Collect from the data below each line with "user".
━━━━━━━━━━━━━━━━
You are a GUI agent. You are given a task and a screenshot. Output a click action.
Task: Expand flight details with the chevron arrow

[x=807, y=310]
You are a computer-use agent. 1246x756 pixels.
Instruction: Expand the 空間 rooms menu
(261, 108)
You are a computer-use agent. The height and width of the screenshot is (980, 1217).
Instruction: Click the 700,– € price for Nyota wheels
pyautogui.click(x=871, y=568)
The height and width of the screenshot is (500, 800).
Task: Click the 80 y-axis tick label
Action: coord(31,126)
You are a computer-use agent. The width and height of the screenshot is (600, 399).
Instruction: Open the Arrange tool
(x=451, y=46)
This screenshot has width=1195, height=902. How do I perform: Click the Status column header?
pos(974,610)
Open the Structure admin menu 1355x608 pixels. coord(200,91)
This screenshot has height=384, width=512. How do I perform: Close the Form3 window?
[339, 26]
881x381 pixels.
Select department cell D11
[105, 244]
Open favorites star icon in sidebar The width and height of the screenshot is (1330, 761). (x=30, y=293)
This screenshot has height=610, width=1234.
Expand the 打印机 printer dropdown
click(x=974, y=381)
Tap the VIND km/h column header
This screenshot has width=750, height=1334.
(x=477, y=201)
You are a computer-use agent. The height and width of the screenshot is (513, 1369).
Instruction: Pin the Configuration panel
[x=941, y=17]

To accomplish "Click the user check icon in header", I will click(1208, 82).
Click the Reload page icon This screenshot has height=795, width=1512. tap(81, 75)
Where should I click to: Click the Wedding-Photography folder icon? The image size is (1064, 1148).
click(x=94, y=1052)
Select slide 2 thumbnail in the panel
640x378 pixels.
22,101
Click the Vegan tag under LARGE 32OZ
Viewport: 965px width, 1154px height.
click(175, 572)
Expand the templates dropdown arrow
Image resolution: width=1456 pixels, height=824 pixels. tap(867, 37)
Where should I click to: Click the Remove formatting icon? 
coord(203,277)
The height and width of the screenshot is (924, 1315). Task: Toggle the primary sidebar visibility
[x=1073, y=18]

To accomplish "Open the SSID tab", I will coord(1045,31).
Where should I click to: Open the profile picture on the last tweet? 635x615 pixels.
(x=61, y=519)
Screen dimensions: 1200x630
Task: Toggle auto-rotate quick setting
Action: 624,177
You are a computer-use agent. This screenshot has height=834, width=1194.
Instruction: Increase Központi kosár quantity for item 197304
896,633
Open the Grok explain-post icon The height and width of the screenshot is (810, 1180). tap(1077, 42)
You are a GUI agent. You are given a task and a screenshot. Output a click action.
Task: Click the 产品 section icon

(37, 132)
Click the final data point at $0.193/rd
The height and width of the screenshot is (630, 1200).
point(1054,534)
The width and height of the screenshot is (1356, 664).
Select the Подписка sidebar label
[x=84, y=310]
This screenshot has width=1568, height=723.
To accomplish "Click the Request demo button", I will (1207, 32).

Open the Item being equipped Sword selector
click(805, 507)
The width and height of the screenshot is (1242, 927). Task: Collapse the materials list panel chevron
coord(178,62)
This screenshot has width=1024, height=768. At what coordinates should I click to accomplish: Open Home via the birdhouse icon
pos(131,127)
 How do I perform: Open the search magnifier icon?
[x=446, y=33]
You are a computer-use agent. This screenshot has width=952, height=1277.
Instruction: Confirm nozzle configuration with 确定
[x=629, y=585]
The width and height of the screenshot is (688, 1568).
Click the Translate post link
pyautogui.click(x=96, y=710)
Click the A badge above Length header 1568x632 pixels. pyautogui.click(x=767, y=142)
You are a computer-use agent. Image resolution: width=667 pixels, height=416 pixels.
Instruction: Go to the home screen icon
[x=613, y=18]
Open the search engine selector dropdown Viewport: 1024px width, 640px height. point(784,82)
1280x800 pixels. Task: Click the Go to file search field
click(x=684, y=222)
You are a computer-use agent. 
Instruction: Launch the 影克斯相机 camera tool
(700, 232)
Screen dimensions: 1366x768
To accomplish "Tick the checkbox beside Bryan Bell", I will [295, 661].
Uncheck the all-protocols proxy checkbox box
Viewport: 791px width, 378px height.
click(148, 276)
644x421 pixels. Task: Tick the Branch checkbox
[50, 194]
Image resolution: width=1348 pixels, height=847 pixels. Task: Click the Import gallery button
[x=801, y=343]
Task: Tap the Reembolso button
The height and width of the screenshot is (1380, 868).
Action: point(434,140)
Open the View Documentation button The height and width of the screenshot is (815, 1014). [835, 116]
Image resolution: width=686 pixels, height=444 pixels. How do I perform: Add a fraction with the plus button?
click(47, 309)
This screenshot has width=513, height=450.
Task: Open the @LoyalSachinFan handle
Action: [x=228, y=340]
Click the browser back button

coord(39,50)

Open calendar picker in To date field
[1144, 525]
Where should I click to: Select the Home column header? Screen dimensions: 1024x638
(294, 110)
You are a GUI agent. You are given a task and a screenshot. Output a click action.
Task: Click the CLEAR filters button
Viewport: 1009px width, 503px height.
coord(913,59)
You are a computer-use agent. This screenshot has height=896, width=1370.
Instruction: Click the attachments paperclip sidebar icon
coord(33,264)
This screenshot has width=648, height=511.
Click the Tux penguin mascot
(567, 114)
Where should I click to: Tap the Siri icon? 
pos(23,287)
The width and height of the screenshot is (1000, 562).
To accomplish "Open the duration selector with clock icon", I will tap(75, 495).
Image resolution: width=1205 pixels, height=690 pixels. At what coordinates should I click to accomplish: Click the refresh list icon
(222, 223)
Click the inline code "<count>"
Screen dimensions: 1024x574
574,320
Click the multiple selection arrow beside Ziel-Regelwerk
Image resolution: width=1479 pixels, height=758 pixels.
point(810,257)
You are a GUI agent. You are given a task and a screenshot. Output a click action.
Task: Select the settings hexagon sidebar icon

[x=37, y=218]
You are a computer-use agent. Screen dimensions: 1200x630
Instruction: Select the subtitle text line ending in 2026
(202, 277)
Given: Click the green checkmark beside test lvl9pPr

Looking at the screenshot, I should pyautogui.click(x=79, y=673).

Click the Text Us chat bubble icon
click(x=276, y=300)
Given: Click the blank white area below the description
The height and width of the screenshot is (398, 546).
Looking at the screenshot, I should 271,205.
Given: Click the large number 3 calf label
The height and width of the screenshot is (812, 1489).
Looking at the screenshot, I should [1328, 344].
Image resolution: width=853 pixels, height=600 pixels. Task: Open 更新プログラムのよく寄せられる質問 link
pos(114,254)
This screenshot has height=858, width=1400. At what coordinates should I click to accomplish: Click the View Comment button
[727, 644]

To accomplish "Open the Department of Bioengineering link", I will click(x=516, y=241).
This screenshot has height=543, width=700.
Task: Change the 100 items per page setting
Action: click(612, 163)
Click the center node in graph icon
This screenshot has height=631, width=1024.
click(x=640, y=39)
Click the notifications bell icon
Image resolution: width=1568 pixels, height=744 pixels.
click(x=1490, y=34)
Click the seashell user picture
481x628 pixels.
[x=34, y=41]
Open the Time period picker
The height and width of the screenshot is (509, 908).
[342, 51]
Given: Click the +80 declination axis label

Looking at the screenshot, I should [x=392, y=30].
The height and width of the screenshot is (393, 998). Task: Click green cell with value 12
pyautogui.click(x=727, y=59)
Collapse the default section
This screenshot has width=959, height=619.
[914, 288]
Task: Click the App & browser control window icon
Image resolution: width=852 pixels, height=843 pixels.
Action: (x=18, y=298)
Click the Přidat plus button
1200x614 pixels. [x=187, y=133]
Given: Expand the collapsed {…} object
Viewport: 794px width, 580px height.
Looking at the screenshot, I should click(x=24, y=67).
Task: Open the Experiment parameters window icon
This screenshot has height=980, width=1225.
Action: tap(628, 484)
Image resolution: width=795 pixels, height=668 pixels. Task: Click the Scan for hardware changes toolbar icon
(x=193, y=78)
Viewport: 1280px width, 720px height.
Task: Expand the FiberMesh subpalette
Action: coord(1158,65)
━━━━━━━━━━━━━━━━
**Answer to the problem:**
To accomplish "Click the user check icon in header", I will click(1208, 82).
Click the seashell user picture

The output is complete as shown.